Fearing swamped ERs, the government is working with worried doctors to develop hot lines or interactive Web sites to help the flu-riddled decide when they really need a hospital — and when to stay home.
With flu season rapidly approaching, the plans aren't finished yet, and it's too soon to know how many people could access such programs.
But, "we are working on triage systems so people will have good information about, 'What will I need to do?'" Dr. Anne Schuchat of the Centers for Disease Control and Prevention told state health officials last week.
Every winter, crowded emergency rooms are flooded with hacking sufferers of the regular flu. When swine flu appeared last spring, ERs in New York and other hard-hit areas had a similar surge — and most visits were by the mildly ill, not those in real danger. More ominous, both types of flu are expected to spread widely this fall and winter.
"There's a clear sense that we can't afford a repetition of the spring experience all over the country," says the ER specialist Dr. Arthur Kellermann of Atlanta's Emory University, who has pushed the government planning and praises what he calls "an unprecedented partnership" to create the tools in time.
"You can't drop millions, much less tens of millions of Americans, into that system willy-nilly because they want to play it safe and get checked," Kellermann said. "The play-it-safe strategy may be to stay home."
The goal is one-on-one interactions, either with nurses or with sophisticated technology, for a customized assessment of whether someone's symptoms and medical history put him or her at low or high risk for flu complications.

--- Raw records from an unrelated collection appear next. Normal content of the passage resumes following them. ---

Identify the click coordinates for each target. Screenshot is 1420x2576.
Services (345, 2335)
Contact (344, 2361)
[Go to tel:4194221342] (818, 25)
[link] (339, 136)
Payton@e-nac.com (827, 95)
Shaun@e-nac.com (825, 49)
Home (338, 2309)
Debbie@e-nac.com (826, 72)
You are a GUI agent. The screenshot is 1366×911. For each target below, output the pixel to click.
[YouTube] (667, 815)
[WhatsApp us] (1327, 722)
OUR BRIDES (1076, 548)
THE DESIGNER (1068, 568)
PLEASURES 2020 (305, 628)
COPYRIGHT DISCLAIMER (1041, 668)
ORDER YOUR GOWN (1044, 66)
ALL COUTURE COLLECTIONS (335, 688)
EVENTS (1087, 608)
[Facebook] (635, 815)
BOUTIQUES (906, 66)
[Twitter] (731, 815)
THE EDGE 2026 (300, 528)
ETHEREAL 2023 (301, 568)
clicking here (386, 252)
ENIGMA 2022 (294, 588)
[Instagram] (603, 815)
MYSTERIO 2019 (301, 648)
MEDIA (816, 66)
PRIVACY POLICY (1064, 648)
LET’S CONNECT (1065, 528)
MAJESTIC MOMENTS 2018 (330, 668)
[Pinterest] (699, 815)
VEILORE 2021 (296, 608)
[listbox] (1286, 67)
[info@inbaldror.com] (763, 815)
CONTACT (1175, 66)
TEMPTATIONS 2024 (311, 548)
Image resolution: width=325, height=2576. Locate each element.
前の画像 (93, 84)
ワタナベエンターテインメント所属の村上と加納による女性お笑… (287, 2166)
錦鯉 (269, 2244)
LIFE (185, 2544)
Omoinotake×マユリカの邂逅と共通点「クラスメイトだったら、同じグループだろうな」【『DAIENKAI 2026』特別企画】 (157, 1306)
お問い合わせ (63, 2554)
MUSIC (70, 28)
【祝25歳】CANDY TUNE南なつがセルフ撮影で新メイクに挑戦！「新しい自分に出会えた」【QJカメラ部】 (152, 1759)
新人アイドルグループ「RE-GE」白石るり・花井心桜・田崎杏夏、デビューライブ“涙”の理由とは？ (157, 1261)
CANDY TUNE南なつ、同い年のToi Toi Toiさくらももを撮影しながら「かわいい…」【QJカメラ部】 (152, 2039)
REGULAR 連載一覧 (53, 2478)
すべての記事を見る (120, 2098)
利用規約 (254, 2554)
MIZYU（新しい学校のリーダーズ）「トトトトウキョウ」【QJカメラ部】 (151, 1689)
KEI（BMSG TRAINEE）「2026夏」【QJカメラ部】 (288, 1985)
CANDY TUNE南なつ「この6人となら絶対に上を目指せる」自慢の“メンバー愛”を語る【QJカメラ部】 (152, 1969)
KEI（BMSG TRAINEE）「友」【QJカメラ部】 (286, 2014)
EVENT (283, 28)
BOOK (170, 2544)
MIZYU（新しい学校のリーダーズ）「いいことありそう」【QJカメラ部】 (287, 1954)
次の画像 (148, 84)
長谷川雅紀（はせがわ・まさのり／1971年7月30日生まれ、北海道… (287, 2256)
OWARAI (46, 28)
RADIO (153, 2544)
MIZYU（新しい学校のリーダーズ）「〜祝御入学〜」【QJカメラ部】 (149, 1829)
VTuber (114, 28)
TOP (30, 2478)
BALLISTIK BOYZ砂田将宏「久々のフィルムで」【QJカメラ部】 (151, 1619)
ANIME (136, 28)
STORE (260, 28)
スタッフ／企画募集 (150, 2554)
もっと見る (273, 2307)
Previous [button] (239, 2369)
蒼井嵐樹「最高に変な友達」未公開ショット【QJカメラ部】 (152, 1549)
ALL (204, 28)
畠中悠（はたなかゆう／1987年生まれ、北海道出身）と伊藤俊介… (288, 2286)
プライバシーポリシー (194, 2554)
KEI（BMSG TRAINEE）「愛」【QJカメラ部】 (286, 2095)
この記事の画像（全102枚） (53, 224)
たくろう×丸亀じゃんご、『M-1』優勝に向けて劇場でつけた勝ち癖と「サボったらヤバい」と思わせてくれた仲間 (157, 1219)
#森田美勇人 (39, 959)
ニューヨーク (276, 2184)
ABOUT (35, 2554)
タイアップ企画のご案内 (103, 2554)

At low risk? The advice is to stay home, rest and stay hydrated. Doctors don't want you sneezing on the guy with chest pain or the kid with the broken arm or the immune-weakened chemotherapy patient while you wait to hear that in person.
"You could wait 18 hours to see me and I'll tell you, 'Please go home and go to bed,'" Kellermann warns.
Conversely, call centers could give families the info they need to, in Kellermann's words, "drag Grandpa out of the bed and take him to the emergency room."
Schuchat cautions that officials haven't decided exactly how call centers may work or even how many will be needed. In the meantime, the CDC has given states and hospitals guidelines on how to open their own — using existing phone banks such as poison-control centers plus the agency's latest information on flu risk and treatment — while exploring whether the government can create a more comprehensive system. Emory and Georgia's health department developed a prototype that Kellermann says is being refined for potential national use.
Dallas' Health Department opened a call center to help doctors decide whether and how to treat sneezy patients, to blunt ER visits, and is planning an expanded fall program.